Entretien

Arnaud Dolmen, l’impressionniste musical

Entretien avec le batteur Arnaud Dolmen à propos de son nouvel album, Adjusting.

Arnaud Dolmen (Baptiste Le Quignou)

Considéré à juste titre comme l’un des meilleurs batteurs actuels (on peut le retrouver notamment avec Naïssam Jalal, Laurent de Wilde, David Linx ou encore Jacques Schwarz-Bart…), Arnaud Dolmen n’en est pas moins un compositeur d’exception. Ses racines caribéennes sont pour lui autant de ressources d’ouverture sur des horizons musicaux démultipliés.

Arnaud Dolmen, Jazz sous les pommiers, Coutances, 2019 (Gérard Boisnel)

- Lorsque vous composez, votre intention première est-elle rythmique ou bien mélodique ?

Tout dépend des morceaux, de mon humeur, des émotions du moment. Ça peut partir d’un groove à la batterie, d’une couleur ou d’un accord au piano, voire d’une mélodie que j’ai enregistrée sur mon téléphone dans les transports, par exemple. En fait, tout cela fonctionne beaucoup à l’instinct.

- Quand avez-vous commencé à travailler sur votre nouvel album ?
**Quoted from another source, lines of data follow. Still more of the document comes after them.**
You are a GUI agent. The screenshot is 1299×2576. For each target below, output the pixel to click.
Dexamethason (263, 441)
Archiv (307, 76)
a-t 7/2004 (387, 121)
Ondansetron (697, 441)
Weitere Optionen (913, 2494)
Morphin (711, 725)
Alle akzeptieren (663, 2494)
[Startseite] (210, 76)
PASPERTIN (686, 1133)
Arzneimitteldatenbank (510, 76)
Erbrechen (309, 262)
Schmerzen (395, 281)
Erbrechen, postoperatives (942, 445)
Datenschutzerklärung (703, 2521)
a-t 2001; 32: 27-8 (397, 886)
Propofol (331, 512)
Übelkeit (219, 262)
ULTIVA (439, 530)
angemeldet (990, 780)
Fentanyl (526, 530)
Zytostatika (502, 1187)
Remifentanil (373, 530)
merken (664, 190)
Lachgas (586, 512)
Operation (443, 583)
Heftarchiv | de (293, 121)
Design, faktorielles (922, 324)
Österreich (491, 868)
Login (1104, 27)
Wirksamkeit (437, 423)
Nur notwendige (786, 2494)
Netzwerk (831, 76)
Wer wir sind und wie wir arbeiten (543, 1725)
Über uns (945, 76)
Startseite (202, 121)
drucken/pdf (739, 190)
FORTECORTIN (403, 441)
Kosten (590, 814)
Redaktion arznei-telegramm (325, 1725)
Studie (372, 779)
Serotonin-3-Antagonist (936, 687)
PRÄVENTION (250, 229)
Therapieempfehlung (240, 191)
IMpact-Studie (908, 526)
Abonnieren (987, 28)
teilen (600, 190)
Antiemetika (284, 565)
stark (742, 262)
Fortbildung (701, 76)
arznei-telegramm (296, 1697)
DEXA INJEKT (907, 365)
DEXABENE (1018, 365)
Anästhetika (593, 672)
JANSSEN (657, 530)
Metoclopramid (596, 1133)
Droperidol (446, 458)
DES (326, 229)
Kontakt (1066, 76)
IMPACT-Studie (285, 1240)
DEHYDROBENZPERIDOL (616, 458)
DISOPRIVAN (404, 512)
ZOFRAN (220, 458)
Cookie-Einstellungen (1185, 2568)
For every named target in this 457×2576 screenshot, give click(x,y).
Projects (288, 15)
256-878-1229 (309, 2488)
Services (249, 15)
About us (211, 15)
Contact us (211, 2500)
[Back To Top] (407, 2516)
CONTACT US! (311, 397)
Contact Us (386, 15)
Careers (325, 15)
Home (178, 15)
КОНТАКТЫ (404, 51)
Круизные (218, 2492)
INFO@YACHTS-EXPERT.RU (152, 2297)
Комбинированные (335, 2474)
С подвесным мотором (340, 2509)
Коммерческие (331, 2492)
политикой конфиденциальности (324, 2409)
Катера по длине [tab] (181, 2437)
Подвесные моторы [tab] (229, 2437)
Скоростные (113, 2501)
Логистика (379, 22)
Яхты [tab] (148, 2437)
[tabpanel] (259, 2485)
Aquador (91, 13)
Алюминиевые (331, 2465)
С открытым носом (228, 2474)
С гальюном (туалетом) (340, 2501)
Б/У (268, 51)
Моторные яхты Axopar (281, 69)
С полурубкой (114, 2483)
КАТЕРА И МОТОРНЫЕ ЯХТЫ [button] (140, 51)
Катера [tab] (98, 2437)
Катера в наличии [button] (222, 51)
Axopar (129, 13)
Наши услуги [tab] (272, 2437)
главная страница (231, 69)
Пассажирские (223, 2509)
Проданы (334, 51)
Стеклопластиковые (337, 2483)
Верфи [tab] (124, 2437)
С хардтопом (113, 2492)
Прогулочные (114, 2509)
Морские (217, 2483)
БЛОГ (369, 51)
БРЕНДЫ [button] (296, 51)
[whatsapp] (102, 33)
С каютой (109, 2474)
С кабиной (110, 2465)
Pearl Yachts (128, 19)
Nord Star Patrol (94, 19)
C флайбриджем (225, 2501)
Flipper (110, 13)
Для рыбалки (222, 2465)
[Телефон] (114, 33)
J’avais déjà quelques compositions après la sortie de « Tonbé Lévé » en 2017, mon premier album en leader. Puis le travail majeur a été réalisé lors d’une résidence artistique au Comptoir, à Fontenay-sous-Bois. Avec les imprévus de la vie, j’ai dû réarranger la musique pour un quartet sans piano, avec deux saxophones ! Par la suite, enregistrer au studio de Meudon était une évidence. Pour des raisons pratiques : il est proche de Paris, j’ai l’habitude d’y travailler et il y a des facilités de restauration sur place. J’aime particulièrement leurs deux pianos au son parfait. Mais surtout, l’équipe y est très compétente, notamment l’ingénieur du son Julien Bassères. Dans ce studio, on ne se sent pas du tout enfermé.

Je m’intéresse à l’impressionnisme musical


- Comment concevez-vous l’élaboration d’un morceau ?

Je conçois un morceau comme un tableau et/ou un prétexte à l’improvisation. Les thèmes peuvent être parfois courts, parfois longs. Mes appuis rythmiques sont généralement basés sur le gwoka alors que mes appuis harmoniques sont plutôt basés sur le jazz contemporain, notamment le jazz new-yorkais. Depuis 2019, je m’intéresse à l’impressionnisme musical à travers les pièces des compositeurs Debussy, Satie…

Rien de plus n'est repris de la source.